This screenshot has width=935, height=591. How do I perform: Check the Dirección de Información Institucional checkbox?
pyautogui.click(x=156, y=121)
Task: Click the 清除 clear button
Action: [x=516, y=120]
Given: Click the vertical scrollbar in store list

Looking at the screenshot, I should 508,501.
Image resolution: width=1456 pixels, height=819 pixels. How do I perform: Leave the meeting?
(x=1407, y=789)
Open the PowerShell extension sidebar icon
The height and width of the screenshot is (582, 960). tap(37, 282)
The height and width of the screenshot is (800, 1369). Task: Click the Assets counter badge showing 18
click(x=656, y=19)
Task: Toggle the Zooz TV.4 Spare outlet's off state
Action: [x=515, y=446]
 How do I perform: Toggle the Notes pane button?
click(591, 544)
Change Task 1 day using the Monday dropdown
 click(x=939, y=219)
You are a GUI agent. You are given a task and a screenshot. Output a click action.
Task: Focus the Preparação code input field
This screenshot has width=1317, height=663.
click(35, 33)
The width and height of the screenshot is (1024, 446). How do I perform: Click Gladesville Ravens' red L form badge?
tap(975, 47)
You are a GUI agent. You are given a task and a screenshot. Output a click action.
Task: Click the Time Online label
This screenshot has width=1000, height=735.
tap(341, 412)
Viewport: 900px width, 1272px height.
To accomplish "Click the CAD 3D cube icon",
________________
Your goal =>
Lines from the one containing "The width and" through the last line of the records, both included, are the only ones to print, each exactly as it is.

Answer area =>
The width and height of the screenshot is (1024, 446). How do I perform: Click Gladesville Ravens' red L form badge?
tap(975, 47)
You are a GUI agent. You are given a task and a screenshot. Output a click action.
Task: Click the Time Online label
This screenshot has width=1000, height=735.
tap(341, 412)
Viewport: 900px width, 1272px height.
To accomplish "Click the CAD 3D cube icon",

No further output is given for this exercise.